An Endocrinologist Can Often Reverse Depression By Correcting Hormone Deficiencies
Linda is a 46 year old woman who has always been full of energy and enthusiasm for life. She has a family, a career, a wonderful husband but yet she finds that in recent months she has become increasingly sad, depressed and irritable. She finds herself making excuses to not attend social functions and is becoming increasingly withdrawn. The world seems to be turning gray and her mind seems dull and foggy.
Charles is a 55-year man who has worked hard all his life and has finally gotten to the point in his career where he has “made it.”
He has a wonderful family. Yet he finds that he sits in front of the television staring into space flipping channels. It somehow seems so hopeless and pointless. Charles drags himself to work everyday because he has all these responsibilities. He wishes he could just leave it all and be free. What both of these individuals have in common is depression. Depression affects millions of Americans.
If Linda or Charles goes to a doctor, the most typical outcome is that they will walk out with a prescription for Prozac, Zoloft or the latest “SSRI” type of antidepressants.

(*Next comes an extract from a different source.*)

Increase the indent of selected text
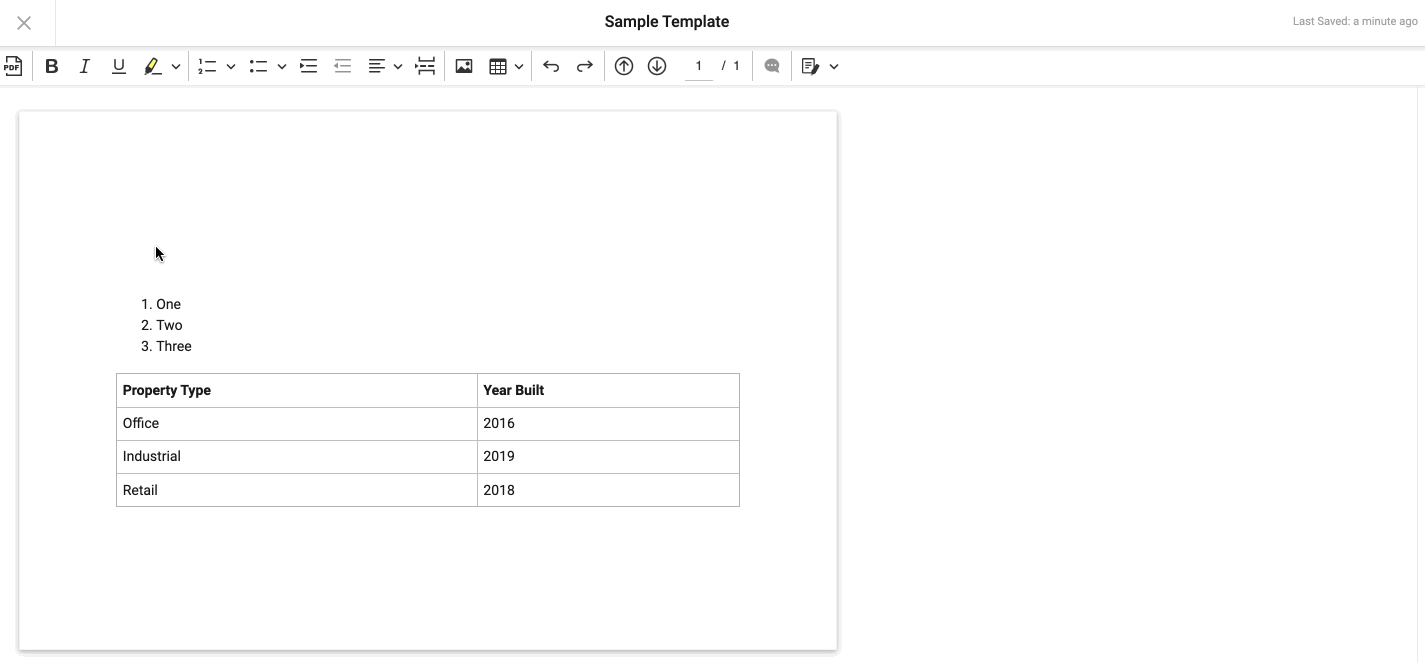The width and height of the screenshot is (1425, 663). coord(308,65)
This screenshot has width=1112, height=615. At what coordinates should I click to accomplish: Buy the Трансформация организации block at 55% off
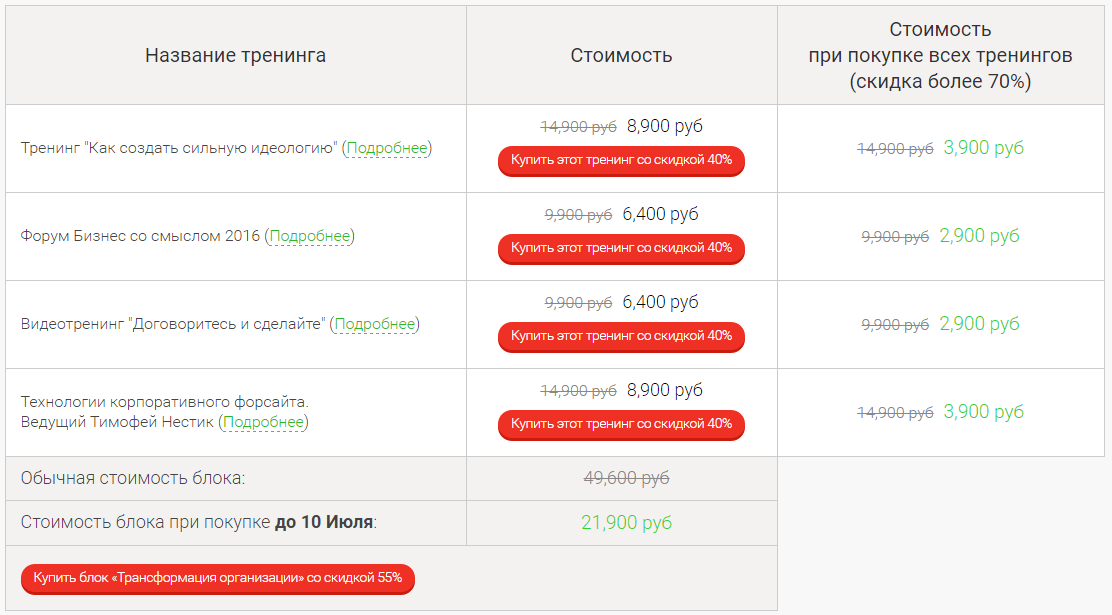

Without question, these medications play an important role in the management of serious depression. However, they are often prescribed too readily without the patient undergoing a complete medical evaluation.
Researchers at the University of Texas Medical Center in Houston studied 100 patients admitted to a psychiatric hospital. Each patient underwent a thorough medical evaluation and for nearly half of them including 13 of the 30 depressed patients, a medical illness was found to be responsible for their psychiatric condition. One-third of the 100 patients experienced dramatic and complete clearing of their psychiatric symptoms when medical treatment was initiated. The link between psychiatric symptoms and physical causes, especially endocrine disorders, has been confirmed by numerous researchers.
Is there some conspiracy on the part of doctors to put everyone on antidepressants? Of course not. Doctors are, on the whole, compassionate caring professionals who want to do the right thing for their patients. The issue, pure and simple, is time. In this era of managed care, physicians are forced into spending less and less time with their patients. They are often penalized for ordering expensive laboratory testing. When a busy doctor is rushed for time, it is much quicker to simply hand the patient a prescription and go on to the next patient. Furthermore, some endocrine or nutritional problems may be subclinical and require the expertise of an endocrinologist, a physician trained in hormone disorders that is more sophisticated at detecting early or borderline metabolic problems.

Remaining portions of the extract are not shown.